Gli “addetti alle pulizie”, a cui fa riferimento il titolo, sono un gruppo di otto studenti e studentesse di una rigida scuola cattolica delle Filippine. Vengono definiti così perché sono protagonisti di quattro vicende in cui sono costretti a rispettare ottuse regole educative che impongono di essere puliti e corretti a tutti i costi. Cleaners descrive anche le pressioni che i ragazzi subiscono da un mondo che invece è sporco e superficiale.

Il film è stato realizzato con la tecnica dello stop-motion, unendo più di 34.000 fotogrammi stampati su carta e colorati a mano con degli evidenziatori. L’operazione conferisce un effetto materico alle immagini, facendo sì che lo spettatore percepisca la fisicità dei materiali, nonché l’impegno e la dedizione impiegati. Il risultato è senz’altro originale e permette al film di prendere le distanze da un’estetica digitale pulita e asettica, divenuta da più di vent’anni a questa parte un nuovo canone. Tale pratica permette inoltre di fare emergere le imperfezioni di stampa e la mancata fluidità e nitidezza tipica dello stop-motion. Senza preoccuparsi del risultato imperfetto, sporco oserei dire, Barit adotta una tecnica che rimanda al tema stesso del film, all’inconsistenza di un’educazione di istituzioni che nascondono meccanismi inefficienti dietro alla patina di rigore e perfezione. Cleaners vuole scrostare via questa patina.

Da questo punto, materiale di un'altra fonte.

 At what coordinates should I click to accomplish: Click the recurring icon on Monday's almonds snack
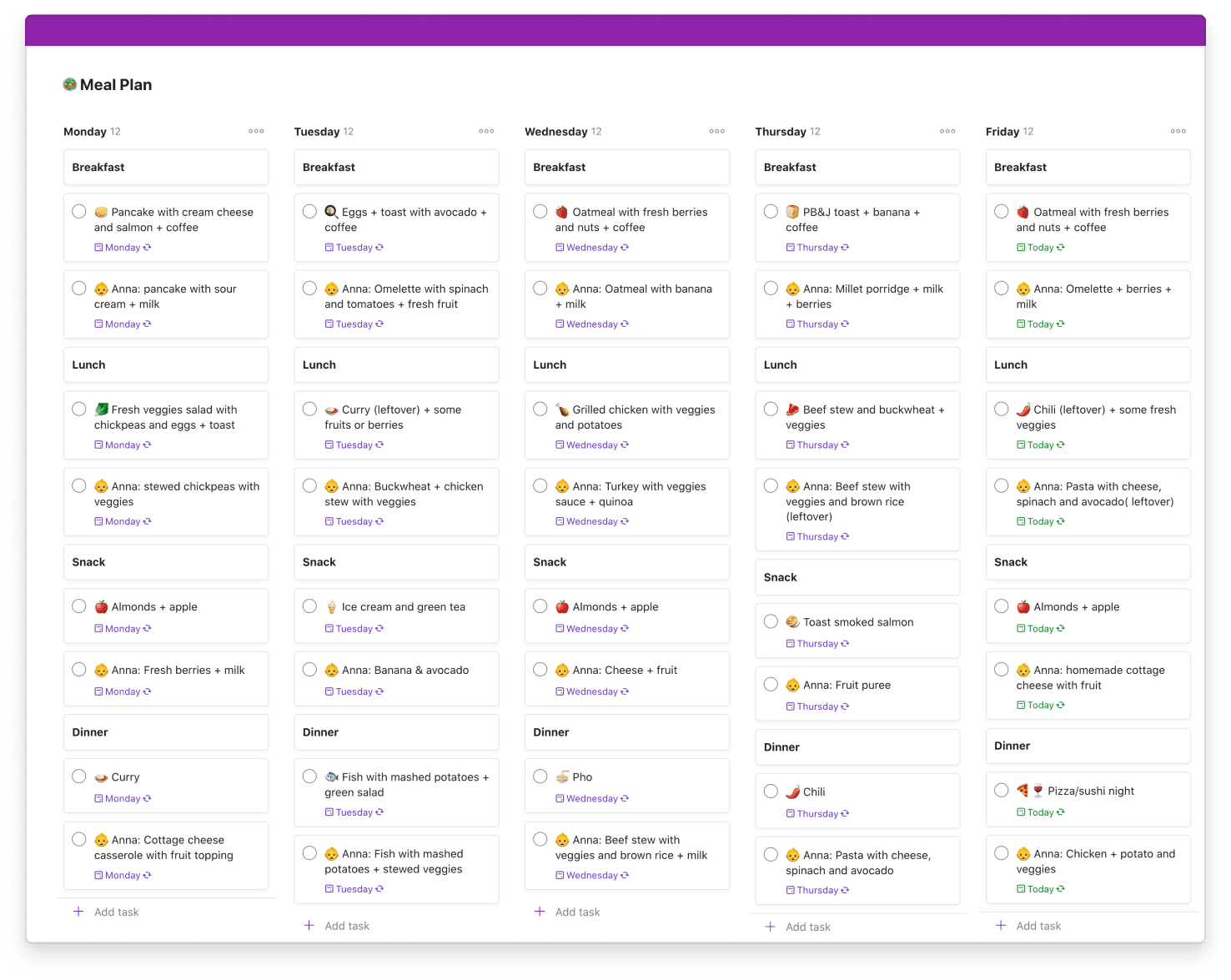pos(147,628)
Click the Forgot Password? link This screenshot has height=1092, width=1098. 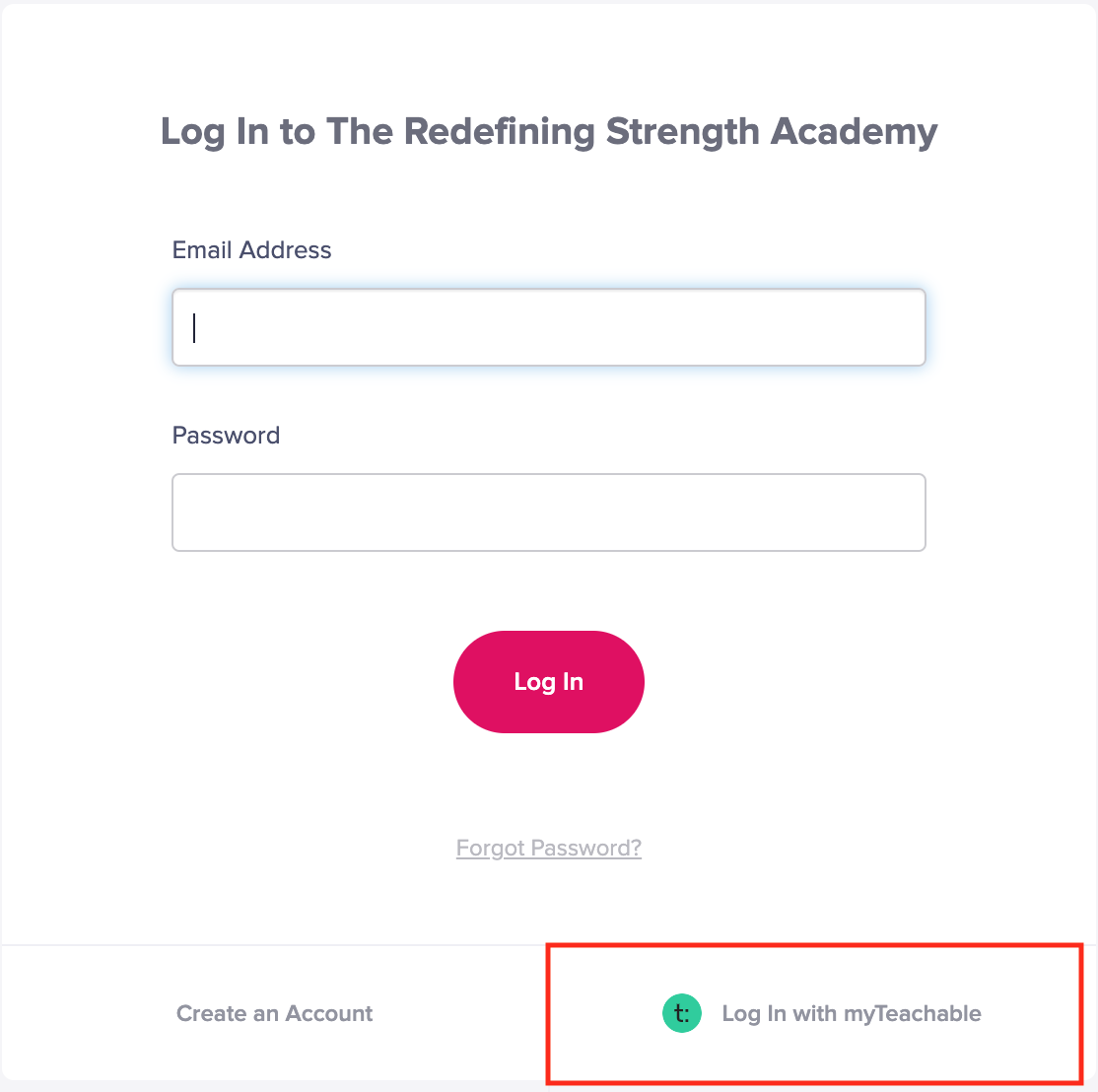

Gli episodi messi in scena dal regista rappresentano situazioni tipicamente adolescenziali. A emergere è l’inadempienza dei ragazzi rispetto alle severe e discutibili regole a cui sono costretti. Nel primo episodio viene descritto l’imbarazzo di una ragazza nell’utilizzare il bagno scolastico. Allo stesso modo, i protagonisti del secondo hanno a che fare con la recita di un ballo tradizionale in cui non vogliono esibirsi. La coppia al centro del terzo è alle prese con la sessualità e i ruoli dell’uomo e della donna nella società. Ma è il quarto episodio che affronta direttamente le questioni politiche fino ad allora solo accennate, con la storia di un ragazzo che, entrando nel mondo della politica, viene spinto dai genitori ad agire scorrettamente.

I fotogrammi, stampati in bianco e nero, sono stati colorati dando risalto ai protagonisti, associando a ognuno un colore. Sul finale, stanco di volerli far apparire perfetti e puliti, Barit fa sì che si ribellino, facendo esplodere le loro personalità e contaminando le immagini con i colori che fino ad allora erano rimasti come compressi nelle sagome, annientando con questo atto rivoluzionario ogni sterile formalità.